Будь на станции кто-нибудь, кроме нее, она никогда бы не позволила себе выйти. Сейчас никого рядом не было. И никто не увидит ее. А потому можно представить себе, что не увидит и непреклонная Клавдия Сун. Нет ее, Клавдии, улетела тоже в горы. И выходила в лес не она, а то нелегальное, неосознанное и формально не существующее естество Клавдии, над которым она не имеет никакой власти.

Клавдия проверила, герметичен ли переходник– все пункты инструкции выхода она соблюдала точно, – и шагнула в лес.

До того она бывала снаружи, разумеется, бывала– по делу. То надо было помочь скауту выгрузить пробы, то сходить в планетарный катер. Но она ни разу не была в лесу. И когда Павлыш полушутя и весьма осторожно уговаривал ее отправиться туда вместе с ним, она сухо отказывалась, давая понять, что необязательными вещами она заниматься не намерена.

Клавдия пересекла поляну, оглянулась.
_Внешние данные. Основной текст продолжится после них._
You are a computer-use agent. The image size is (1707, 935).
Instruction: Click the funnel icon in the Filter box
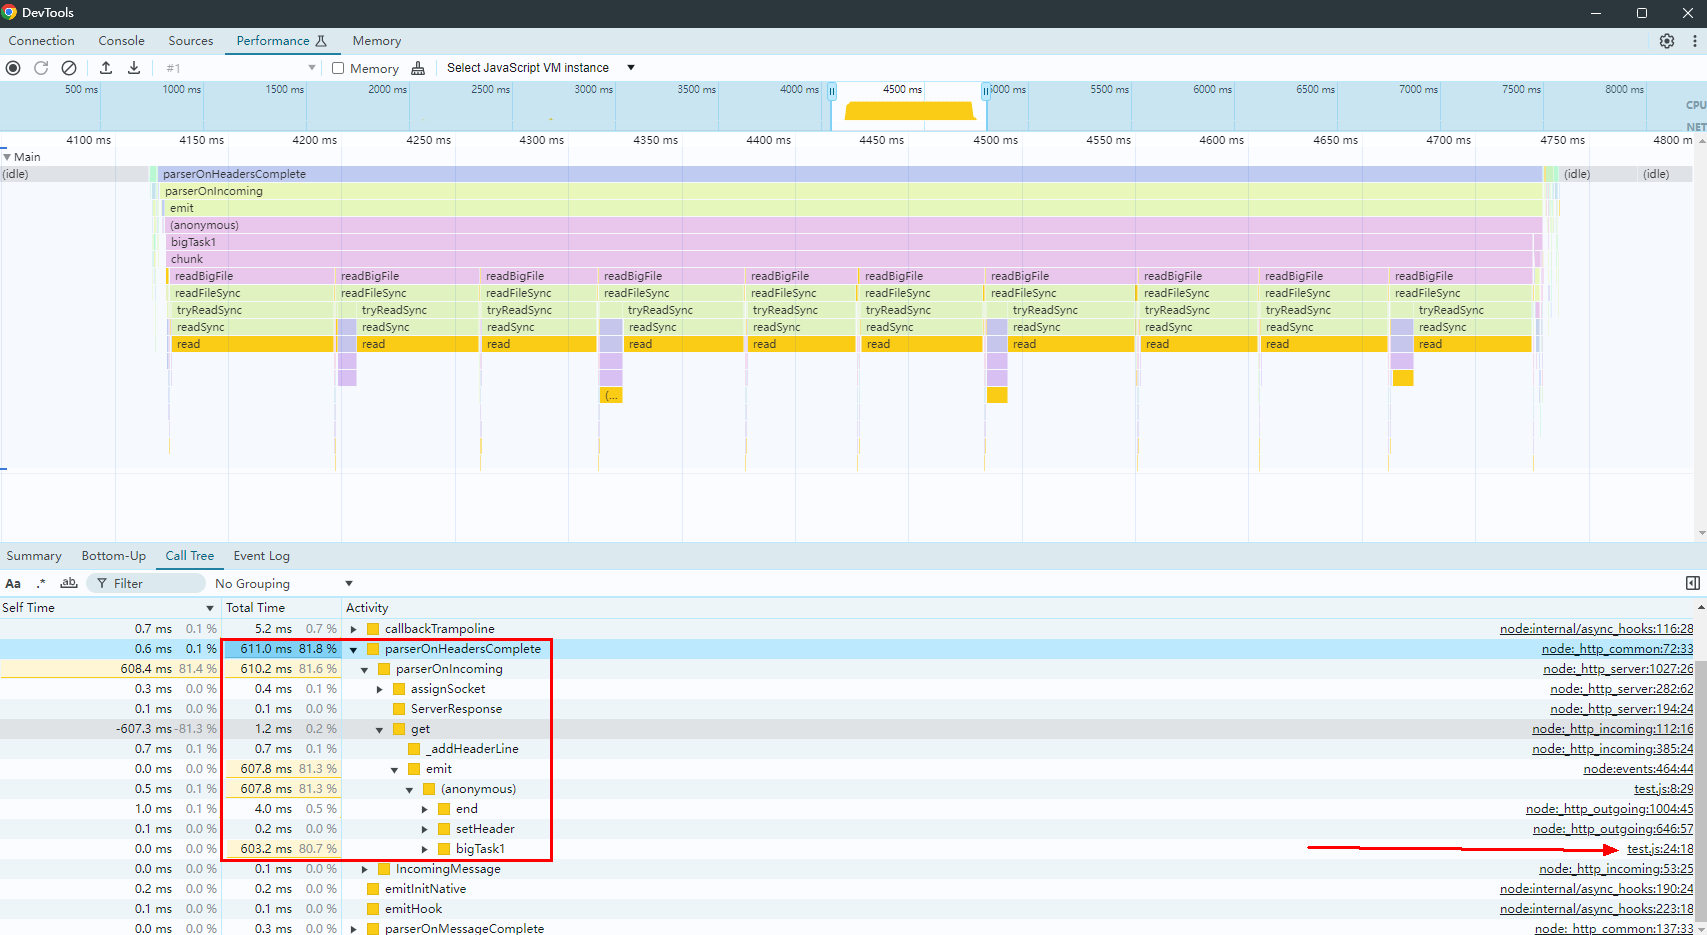point(103,583)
Купола станции и лаборатории смотрели вслед, не одобряя ее поступка.

Ей казалось, что ветер, колеблющий листву, овевает и ее лицо. Она даже провела перчаткой по забралу шлема, проверяя, герметичен ли он. Все было в порядке.

Она вступила в лес, она шла широкой прогалиной медленно, глядя под ноги, чтобы не ошибиться и не наступить на какую-нибудь гадость, потому что ее путешествие по лесу совсем не означало примирения с ним. Это было испытание для себя– если бы вместо леса перед ней был кратер вулкана, возможно, она в таком душевном состоянии спустилась бы и в кратер.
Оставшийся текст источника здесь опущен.